*Your objective*.
Work out how many lines of the records hold the string "input", and reply with that number alone.

Stored records
───

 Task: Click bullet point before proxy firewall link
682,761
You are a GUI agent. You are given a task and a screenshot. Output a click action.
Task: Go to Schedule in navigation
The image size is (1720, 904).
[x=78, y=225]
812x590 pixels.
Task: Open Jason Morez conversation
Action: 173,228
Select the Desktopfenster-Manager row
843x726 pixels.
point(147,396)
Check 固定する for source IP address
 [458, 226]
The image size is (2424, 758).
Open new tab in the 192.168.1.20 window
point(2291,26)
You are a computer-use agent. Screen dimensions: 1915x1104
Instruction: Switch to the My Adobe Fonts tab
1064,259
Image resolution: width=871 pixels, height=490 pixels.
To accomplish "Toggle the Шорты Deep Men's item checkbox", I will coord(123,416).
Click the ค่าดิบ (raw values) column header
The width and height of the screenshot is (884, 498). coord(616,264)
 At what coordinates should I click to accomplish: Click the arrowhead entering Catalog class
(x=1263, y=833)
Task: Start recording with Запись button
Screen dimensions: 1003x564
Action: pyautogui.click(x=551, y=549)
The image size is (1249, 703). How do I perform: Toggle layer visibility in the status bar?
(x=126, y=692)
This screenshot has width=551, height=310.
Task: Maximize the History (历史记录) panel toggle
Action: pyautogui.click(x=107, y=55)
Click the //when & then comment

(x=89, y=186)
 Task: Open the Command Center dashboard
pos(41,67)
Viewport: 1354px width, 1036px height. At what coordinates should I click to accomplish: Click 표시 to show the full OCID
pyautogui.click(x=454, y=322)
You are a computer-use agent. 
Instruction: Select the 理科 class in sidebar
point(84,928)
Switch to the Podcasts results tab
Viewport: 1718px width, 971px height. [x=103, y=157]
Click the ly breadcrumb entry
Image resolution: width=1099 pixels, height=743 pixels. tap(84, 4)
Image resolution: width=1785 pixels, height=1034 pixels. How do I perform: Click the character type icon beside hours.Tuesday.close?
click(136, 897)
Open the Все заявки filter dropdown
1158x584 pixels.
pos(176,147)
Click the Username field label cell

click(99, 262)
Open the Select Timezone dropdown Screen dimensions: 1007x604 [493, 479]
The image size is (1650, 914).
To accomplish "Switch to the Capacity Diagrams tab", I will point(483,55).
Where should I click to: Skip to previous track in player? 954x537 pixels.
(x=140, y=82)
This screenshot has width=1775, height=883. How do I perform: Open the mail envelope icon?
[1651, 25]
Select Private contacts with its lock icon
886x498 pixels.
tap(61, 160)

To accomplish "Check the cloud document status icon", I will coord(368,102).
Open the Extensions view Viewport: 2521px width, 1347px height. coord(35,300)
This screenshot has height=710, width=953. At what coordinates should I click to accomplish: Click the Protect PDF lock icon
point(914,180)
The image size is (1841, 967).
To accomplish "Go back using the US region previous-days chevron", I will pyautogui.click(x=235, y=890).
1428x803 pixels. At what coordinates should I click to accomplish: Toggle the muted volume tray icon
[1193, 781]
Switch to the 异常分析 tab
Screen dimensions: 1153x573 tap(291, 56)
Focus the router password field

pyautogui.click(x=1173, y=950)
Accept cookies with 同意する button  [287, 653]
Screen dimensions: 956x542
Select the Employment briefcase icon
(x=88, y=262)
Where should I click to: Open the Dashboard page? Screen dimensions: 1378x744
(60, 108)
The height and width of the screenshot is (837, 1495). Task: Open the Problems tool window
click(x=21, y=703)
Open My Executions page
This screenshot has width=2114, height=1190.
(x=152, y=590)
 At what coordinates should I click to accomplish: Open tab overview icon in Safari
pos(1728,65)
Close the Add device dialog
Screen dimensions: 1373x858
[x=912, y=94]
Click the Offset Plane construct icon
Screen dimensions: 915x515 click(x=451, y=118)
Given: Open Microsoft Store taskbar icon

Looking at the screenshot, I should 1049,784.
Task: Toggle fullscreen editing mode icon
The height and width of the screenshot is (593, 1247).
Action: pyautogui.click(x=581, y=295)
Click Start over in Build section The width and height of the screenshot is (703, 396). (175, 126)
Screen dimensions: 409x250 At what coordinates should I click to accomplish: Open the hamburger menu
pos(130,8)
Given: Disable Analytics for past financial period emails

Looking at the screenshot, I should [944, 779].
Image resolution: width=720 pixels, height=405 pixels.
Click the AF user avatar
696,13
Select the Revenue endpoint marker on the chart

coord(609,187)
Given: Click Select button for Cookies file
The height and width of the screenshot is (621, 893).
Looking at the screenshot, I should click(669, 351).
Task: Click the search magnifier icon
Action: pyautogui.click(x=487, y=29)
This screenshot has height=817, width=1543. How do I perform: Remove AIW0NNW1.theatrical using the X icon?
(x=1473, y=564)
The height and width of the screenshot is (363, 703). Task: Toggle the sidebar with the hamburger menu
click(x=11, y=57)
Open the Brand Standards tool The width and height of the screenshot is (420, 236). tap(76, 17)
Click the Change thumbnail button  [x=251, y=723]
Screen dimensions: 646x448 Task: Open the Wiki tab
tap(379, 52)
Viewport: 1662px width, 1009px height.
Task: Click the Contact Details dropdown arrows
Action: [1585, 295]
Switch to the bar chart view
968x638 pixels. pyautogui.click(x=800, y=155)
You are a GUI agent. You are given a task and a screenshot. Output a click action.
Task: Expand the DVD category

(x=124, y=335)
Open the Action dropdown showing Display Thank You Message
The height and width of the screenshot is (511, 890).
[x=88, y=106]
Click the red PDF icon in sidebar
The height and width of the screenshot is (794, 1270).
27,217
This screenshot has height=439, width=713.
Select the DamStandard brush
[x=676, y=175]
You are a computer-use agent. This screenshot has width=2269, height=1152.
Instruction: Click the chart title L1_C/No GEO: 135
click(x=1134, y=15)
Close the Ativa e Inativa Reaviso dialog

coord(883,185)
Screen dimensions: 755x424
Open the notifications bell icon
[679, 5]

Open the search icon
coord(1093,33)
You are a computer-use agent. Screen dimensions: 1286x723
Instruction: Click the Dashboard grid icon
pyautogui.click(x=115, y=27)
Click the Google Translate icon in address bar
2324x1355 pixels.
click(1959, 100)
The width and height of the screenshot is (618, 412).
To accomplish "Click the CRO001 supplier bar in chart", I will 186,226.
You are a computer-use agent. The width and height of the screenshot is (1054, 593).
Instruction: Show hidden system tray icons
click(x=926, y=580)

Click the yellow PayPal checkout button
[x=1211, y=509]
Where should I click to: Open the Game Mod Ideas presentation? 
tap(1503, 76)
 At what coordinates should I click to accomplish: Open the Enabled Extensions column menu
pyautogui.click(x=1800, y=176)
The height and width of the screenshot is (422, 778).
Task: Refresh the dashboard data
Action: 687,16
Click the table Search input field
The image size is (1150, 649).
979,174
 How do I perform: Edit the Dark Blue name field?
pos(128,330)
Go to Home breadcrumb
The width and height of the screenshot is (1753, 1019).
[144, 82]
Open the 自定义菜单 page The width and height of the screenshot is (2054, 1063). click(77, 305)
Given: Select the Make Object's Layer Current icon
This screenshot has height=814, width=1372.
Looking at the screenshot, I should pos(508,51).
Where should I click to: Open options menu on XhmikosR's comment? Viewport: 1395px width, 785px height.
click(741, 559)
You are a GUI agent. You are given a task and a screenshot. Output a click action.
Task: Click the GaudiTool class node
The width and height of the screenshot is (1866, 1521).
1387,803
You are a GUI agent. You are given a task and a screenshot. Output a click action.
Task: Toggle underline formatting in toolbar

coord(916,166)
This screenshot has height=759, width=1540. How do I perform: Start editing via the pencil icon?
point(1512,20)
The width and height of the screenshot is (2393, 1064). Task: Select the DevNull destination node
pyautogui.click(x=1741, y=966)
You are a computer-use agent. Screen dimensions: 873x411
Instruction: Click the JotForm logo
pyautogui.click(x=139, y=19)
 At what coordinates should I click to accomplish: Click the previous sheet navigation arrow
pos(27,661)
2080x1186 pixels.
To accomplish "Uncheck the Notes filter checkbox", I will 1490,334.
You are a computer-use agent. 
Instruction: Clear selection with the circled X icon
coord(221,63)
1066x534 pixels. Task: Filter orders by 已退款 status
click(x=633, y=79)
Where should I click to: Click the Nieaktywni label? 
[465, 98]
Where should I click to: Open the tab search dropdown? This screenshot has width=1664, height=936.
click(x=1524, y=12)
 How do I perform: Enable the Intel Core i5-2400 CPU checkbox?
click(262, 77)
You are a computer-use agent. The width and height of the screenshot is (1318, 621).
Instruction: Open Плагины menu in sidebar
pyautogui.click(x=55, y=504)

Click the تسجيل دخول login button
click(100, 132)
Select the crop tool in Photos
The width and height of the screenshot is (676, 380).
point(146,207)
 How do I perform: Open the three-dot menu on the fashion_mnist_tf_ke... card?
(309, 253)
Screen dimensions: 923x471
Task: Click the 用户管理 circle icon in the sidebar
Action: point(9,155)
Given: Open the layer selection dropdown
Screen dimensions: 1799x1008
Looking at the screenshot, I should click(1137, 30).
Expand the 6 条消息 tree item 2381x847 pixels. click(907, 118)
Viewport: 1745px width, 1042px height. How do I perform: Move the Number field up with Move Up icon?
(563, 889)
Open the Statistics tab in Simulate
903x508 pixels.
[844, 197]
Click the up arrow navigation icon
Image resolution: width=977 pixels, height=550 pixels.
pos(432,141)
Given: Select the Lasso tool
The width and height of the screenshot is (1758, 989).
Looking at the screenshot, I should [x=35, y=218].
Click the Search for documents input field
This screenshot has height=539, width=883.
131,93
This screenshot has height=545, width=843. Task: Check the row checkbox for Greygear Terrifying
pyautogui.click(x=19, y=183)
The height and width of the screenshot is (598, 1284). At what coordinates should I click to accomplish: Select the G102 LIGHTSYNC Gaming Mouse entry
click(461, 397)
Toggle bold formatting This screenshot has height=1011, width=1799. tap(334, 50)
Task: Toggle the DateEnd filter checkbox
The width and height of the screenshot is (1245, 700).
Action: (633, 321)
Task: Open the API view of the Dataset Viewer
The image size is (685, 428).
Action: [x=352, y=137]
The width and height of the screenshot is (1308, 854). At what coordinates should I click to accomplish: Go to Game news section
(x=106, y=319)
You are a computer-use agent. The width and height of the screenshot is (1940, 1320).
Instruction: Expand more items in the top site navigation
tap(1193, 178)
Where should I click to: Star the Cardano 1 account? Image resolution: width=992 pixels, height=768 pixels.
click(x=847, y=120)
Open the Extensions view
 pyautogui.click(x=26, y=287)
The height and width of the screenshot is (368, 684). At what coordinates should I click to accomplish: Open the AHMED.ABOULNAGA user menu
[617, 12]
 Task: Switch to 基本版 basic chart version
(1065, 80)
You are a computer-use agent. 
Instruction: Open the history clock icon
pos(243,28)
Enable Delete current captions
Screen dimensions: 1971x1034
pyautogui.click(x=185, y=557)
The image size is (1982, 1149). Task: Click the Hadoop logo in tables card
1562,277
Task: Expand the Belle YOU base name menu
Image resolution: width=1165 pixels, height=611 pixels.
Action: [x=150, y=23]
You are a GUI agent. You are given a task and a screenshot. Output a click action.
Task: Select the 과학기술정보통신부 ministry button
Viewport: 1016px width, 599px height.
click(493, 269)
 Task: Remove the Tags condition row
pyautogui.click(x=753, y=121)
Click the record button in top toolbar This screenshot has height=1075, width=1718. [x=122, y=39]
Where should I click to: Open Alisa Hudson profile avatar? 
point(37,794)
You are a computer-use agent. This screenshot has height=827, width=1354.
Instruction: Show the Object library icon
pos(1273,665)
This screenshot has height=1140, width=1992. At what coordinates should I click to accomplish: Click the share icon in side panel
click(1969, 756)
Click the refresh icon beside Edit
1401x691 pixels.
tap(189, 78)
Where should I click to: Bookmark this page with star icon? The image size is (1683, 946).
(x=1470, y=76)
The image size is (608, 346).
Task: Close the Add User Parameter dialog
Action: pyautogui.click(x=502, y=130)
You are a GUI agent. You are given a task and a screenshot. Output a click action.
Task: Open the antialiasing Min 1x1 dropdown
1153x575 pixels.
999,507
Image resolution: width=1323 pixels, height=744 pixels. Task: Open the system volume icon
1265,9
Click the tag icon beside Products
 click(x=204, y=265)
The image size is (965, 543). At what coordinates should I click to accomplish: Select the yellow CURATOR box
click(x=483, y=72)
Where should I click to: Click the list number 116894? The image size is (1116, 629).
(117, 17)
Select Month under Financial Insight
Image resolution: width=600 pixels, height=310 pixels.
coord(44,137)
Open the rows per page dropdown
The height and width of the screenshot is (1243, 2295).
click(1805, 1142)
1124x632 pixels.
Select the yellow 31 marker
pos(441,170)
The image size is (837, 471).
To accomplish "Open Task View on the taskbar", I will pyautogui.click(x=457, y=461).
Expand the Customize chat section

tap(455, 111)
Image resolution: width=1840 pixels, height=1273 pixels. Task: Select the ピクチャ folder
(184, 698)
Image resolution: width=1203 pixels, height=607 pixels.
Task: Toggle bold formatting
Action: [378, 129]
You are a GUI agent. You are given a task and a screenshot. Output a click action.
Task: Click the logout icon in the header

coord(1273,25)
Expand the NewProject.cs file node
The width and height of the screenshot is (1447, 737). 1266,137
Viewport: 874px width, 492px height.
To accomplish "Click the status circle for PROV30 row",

───

*Completed task*.
2